**WHAT TO DO:** Going through the entries below, copy out each line that contains "info".

**Stored items:**
--

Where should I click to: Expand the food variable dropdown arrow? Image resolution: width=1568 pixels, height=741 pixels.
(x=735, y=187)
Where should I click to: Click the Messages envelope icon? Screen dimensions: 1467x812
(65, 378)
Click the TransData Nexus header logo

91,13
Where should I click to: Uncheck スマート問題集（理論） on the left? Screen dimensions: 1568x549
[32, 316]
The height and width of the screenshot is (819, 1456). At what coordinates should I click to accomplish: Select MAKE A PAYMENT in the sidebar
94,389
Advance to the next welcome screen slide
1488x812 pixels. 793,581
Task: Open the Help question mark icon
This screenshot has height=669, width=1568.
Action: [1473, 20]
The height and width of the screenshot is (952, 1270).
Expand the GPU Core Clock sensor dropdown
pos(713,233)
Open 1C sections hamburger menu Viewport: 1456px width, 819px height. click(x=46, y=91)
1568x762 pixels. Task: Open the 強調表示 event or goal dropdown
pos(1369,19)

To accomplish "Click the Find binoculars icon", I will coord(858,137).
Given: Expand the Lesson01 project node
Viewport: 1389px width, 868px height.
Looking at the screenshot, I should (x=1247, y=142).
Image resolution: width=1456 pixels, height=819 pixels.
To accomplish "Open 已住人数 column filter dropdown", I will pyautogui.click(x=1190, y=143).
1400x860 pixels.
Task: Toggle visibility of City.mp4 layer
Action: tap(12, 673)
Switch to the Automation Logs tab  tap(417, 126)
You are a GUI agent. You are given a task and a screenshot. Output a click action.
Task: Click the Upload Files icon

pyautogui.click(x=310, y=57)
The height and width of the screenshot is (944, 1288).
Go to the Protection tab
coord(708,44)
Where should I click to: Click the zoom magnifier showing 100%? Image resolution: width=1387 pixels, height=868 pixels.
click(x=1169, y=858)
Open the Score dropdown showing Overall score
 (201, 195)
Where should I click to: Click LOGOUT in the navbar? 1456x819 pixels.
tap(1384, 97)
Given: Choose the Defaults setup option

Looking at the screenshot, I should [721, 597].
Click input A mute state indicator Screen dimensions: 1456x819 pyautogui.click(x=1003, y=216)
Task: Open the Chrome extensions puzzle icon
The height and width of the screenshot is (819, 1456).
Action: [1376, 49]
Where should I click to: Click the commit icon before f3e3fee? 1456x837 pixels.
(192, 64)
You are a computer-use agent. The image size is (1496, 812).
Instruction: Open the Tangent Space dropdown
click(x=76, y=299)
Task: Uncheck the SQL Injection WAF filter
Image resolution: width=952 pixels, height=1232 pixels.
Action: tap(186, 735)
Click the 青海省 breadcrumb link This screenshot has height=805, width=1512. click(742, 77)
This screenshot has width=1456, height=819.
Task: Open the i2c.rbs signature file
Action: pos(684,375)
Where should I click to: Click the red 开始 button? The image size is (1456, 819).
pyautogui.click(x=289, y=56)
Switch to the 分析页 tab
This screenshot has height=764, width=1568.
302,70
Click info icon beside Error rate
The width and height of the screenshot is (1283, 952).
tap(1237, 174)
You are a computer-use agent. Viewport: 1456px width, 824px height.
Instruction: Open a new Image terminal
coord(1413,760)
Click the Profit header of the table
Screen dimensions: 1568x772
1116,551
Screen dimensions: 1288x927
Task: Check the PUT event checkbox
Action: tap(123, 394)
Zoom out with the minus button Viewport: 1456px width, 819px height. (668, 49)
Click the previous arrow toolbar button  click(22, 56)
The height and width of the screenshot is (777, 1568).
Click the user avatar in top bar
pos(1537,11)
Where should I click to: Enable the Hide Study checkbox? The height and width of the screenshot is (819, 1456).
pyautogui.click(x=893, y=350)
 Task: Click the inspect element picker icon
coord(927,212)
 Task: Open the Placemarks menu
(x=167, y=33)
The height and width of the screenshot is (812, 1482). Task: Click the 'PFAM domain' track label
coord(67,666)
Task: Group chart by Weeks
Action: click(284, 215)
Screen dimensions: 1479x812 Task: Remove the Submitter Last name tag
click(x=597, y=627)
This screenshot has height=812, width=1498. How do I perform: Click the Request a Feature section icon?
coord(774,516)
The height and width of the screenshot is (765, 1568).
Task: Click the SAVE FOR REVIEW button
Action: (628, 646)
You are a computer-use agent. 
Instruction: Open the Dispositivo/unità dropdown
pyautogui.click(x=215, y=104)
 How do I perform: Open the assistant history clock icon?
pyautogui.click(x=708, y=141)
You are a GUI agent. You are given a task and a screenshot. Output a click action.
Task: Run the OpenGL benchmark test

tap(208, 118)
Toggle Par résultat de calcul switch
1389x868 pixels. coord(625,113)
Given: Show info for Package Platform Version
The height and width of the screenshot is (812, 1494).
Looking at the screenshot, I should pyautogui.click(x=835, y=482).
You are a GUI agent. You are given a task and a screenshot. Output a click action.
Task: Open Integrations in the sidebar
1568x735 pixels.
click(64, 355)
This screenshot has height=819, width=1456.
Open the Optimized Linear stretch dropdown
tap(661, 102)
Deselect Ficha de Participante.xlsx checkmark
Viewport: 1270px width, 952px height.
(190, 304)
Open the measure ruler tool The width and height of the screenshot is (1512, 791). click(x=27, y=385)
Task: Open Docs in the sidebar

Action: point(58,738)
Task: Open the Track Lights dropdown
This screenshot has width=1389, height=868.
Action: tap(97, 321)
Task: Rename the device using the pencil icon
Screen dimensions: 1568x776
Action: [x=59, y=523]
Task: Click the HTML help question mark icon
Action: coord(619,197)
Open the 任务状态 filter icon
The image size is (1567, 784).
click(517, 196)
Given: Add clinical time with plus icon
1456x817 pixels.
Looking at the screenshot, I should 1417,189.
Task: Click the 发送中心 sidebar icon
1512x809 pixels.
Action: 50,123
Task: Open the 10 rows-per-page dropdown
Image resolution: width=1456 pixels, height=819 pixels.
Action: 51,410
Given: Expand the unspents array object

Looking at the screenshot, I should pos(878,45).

--

**EXERCISE OUTPUT:**
Click info icon beside Error rate
Given: Show info for Package Platform Version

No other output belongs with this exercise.